- _Work required_: Reproduce each of the following entries verbatim, with no alterations.

- _Dataset entries_:
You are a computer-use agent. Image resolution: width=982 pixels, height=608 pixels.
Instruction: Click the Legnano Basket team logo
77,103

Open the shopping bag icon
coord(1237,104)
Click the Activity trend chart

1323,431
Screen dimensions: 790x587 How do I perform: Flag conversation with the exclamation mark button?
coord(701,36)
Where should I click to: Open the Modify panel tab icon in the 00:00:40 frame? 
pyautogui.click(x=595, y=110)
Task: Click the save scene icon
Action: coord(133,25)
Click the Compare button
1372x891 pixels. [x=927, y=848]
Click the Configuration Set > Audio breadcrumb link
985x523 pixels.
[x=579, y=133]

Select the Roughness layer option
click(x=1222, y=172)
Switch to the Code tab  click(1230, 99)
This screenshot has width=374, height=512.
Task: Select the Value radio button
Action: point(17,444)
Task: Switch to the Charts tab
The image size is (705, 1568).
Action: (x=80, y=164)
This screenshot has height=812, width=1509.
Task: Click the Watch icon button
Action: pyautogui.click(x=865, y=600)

- _Result of the task_:
You are a computer-use agent. Image resolution: width=982 pixels, height=608 pixels.
Instruction: Click the Legnano Basket team logo
77,103

Open the shopping bag icon
coord(1237,104)
Click the Activity trend chart

1323,431
Screen dimensions: 790x587 How do I perform: Flag conversation with the exclamation mark button?
coord(701,36)
Where should I click to: Open the Modify panel tab icon in the 00:00:40 frame? 
pyautogui.click(x=595, y=110)
Task: Click the save scene icon
Action: coord(133,25)
Click the Compare button
1372x891 pixels. [x=927, y=848]
Click the Configuration Set > Audio breadcrumb link
985x523 pixels.
[x=579, y=133]

Select the Roughness layer option
click(x=1222, y=172)
Switch to the Code tab  click(1230, 99)
This screenshot has width=374, height=512.
Task: Select the Value radio button
Action: point(17,444)
Task: Switch to the Charts tab
The image size is (705, 1568).
Action: (x=80, y=164)
This screenshot has height=812, width=1509.
Task: Click the Watch icon button
Action: pyautogui.click(x=865, y=600)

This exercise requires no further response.